JAKARTA – PT Baramulti Suksessarana Tbk (BSSR) memutuskan untuk membagikan dividen tunai sebesar 70 juta dolar AS yang berasal dari laba tahun buku 2025. Keputusan tersebut telah mendapatkan persetujuan dalam Rapat Umum Pemegang Saham Tahunan (RUPST) yang digelar pada Senin (15/6/2026).
Berdasarkan hasil rapat, perseroan menetapkan dividen final sebesar 70 juta dolar AS yang akan dibagikan kepada 2,62 miliar saham yang telah ditempatkan dan disetor penuh. Dengan asumsi kurs tengah Bank Indonesia sebesar Rp 18.171 per dolar AS, nilai dividen tersebut setara 0,0267533 dolar AS per saham atau sekitar Rp 486,13 per saham.
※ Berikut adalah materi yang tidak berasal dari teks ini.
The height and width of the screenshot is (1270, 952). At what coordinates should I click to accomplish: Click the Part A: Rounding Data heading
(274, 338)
Dividen tunai akan dibayarkan kepada pemegang saham yang namanya tercatat dalam daftar pemegang saham (recording date) pada tanggal 26 Juni 2026. Manajemen BSSR menyatakan bahwa pembagian dividen ini merupakan wujud komitmen perseroan dalam memberikan nilai tambah kepada pemegang saham.
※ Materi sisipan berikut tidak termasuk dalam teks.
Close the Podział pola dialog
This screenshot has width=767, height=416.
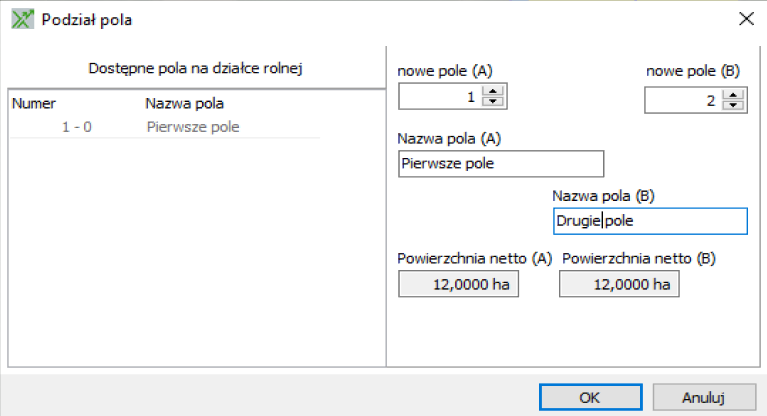(x=746, y=19)
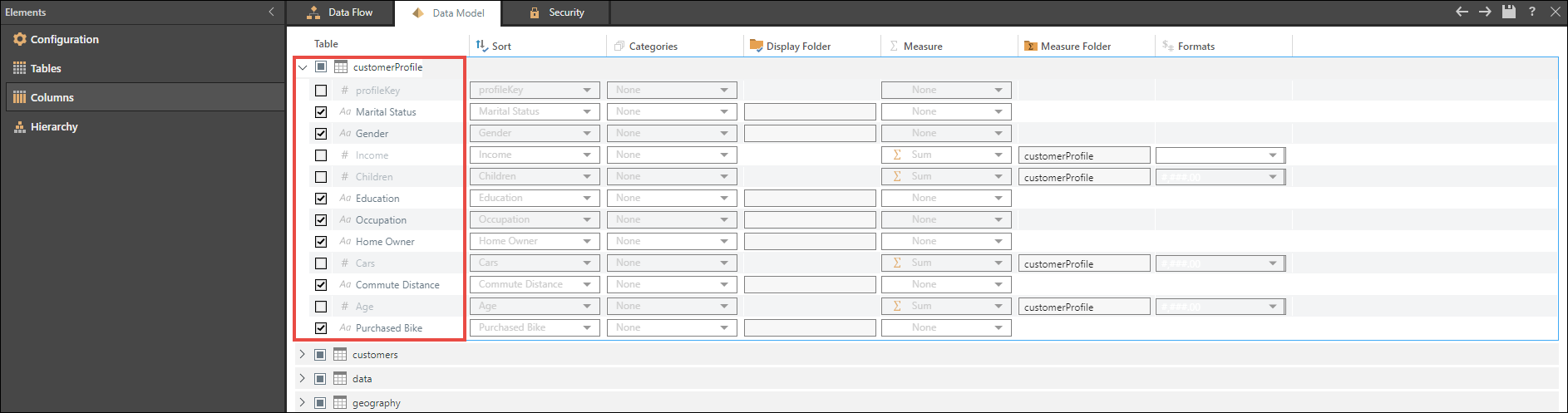Screen dimensions: 1568x413
Task: Click the forward arrow icon in top bar
Action: [1485, 12]
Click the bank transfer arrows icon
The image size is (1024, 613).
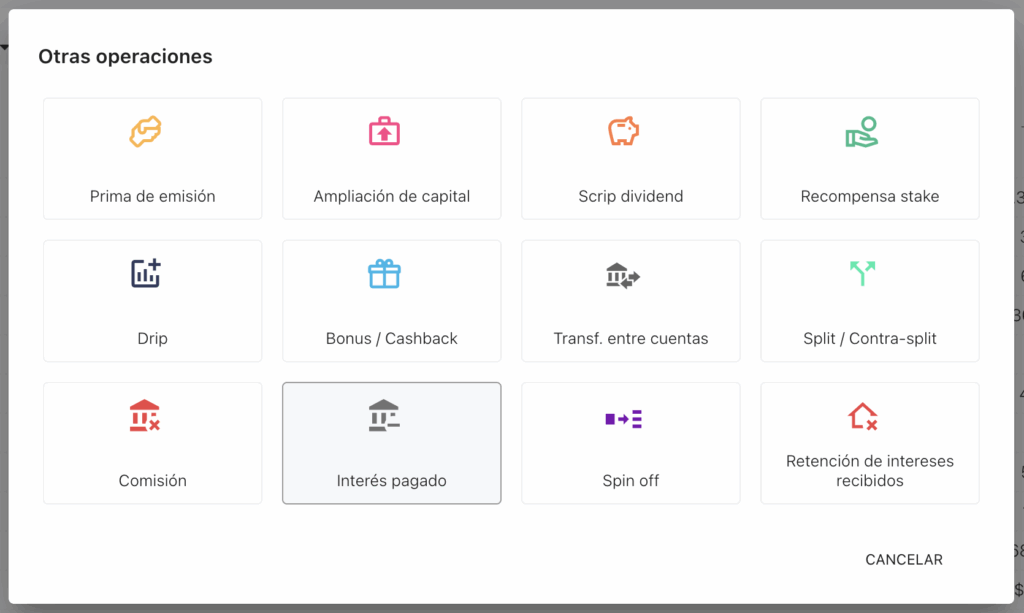pyautogui.click(x=623, y=275)
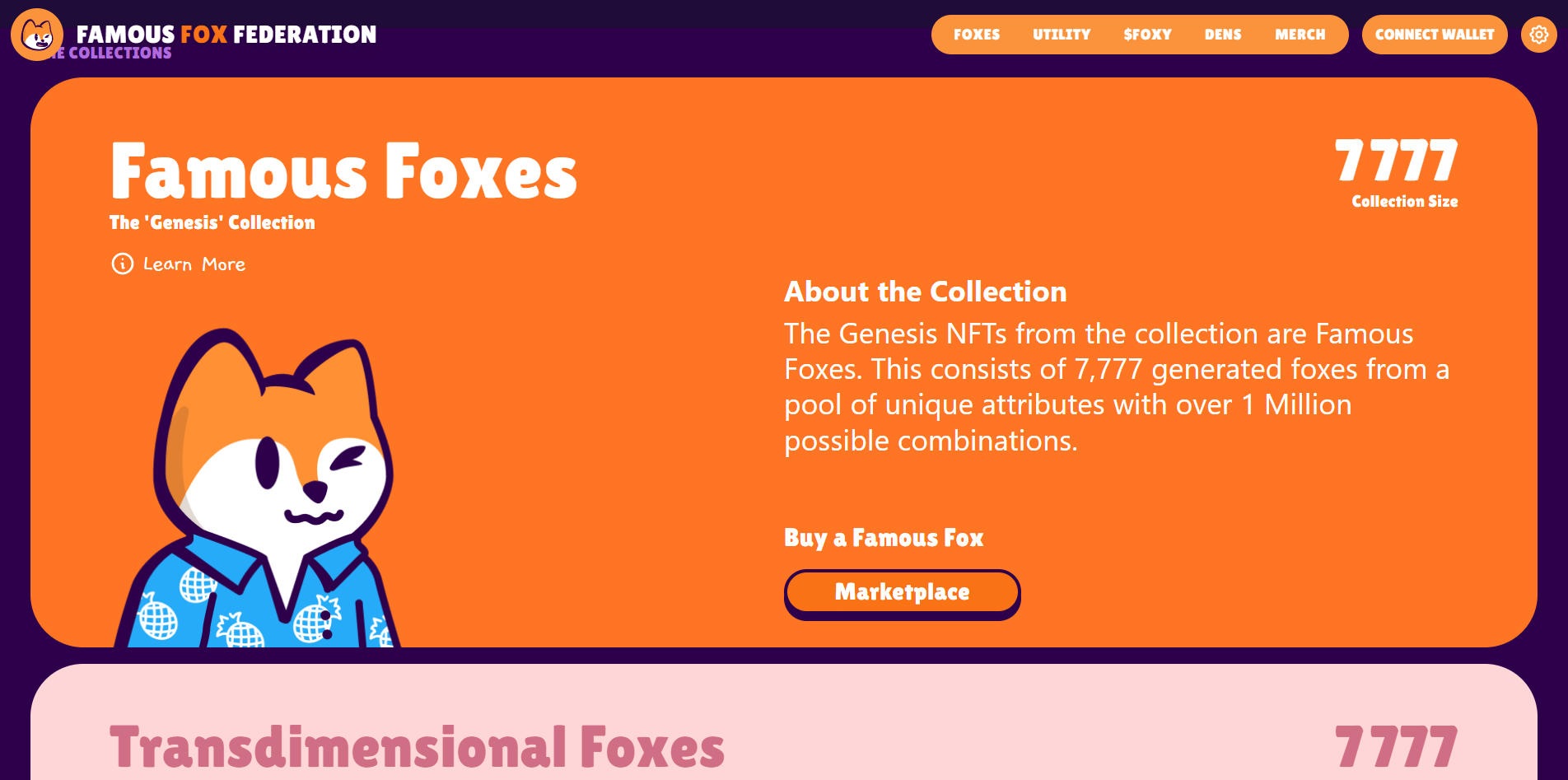Screen dimensions: 1568x780
Task: Click the fox face logo icon
Action: click(x=35, y=35)
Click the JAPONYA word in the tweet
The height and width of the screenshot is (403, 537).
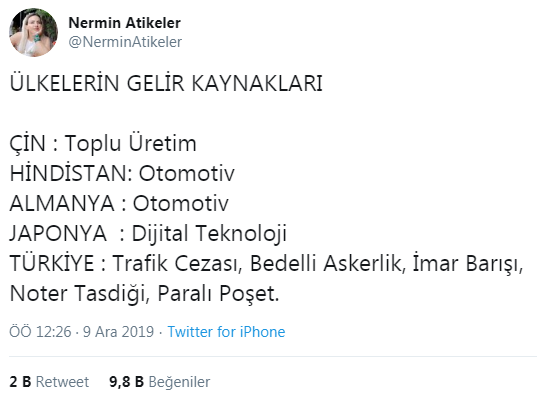[58, 233]
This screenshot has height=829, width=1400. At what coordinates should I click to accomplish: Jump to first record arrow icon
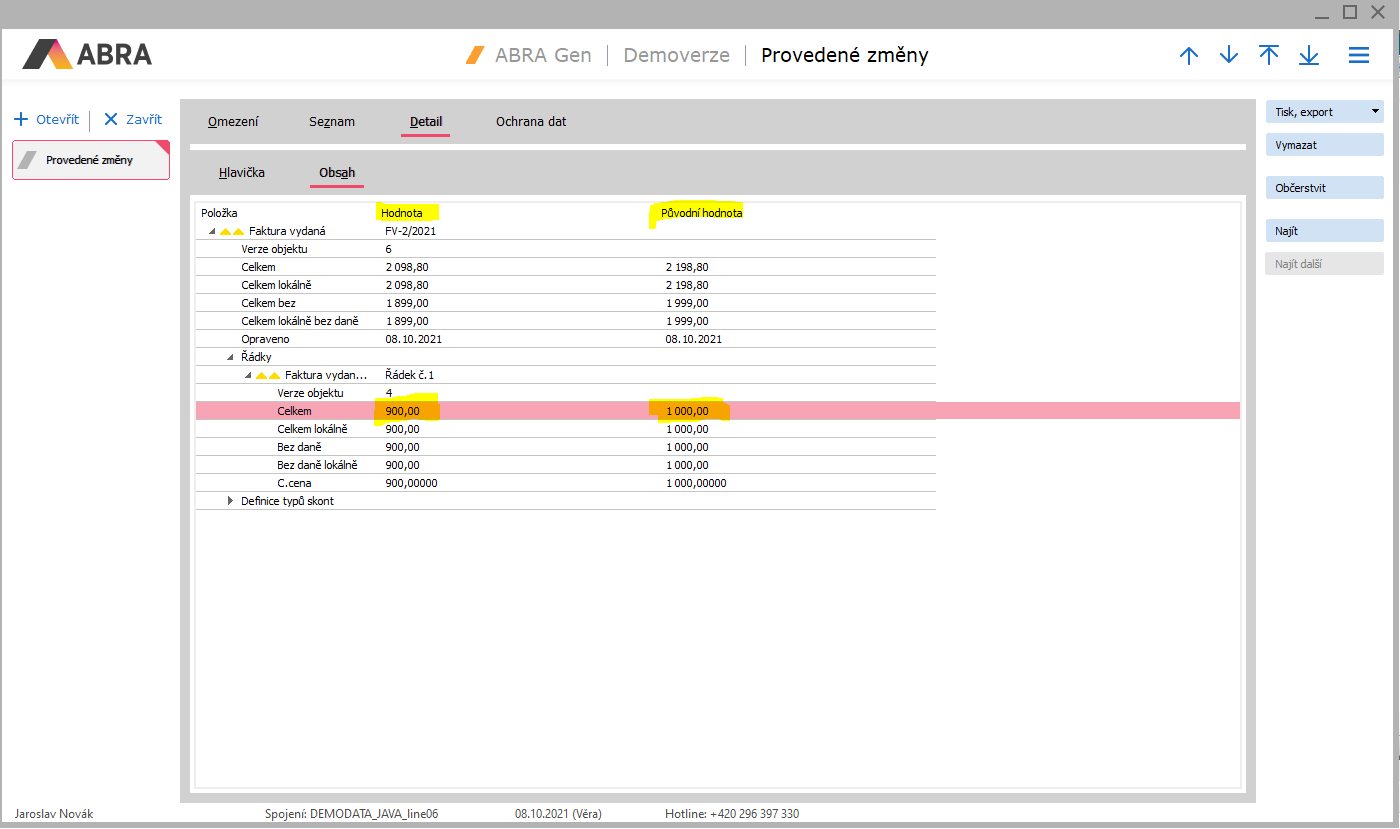(x=1269, y=56)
“Pembagian dividen ini merupakan bagian dari komitmen perseroan dalam memberikan nilai tambah kepada pemegang saham, dengan tetap mempertimbangkan kondisi keuangan dan kebutuhan operasional perusahaan,” ujar manajemen dalam paparan publik, Senin (15/6/2026) sebagaimana dilansir dari sumber berita.
Selain menyetujui pembagian dividen, para pemegang saham juga mengesahkan laporan tahunan serta laporan keuangan perseroan untuk tahun buku 2025 yang telah diaudit. RUPST juga memberikan wewenang kepada dewan komisaris untuk menunjuk kantor akuntan publik guna mengaudit laporan keuangan perseroan tahun buku 2026.
RUPST turut menyetujui perubahan susunan dewan komisaris dan direksi perseroan. Di jajaran komisaris, Anjali Pandey dan Seok Chul Sohn ditunjuk sebagai komisaris menggantikan pejabat sebelumnya.
Sementara itu, Rajesh Daga ditunjuk sebagai Wakil Direktur Utama dan Dongho Lee sebagai direktur untuk melanjutkan sisa masa jabatan hingga RUPST tahun buku 2026. Perseroan menilai perubahan susunan pengurus tersebut diharapkan dapat memperkuat tata kelola perusahaan serta mendukung keberlanjutan kinerja usaha ke depan.
Struktur kepemilikan saham BSSR masih didominasi oleh PT Wahana Sentosa Cemerlang dengan porsi sebesar 50,001 persen. Sebanyak 49,999 persen saham sisanya dimiliki oleh masyarakat.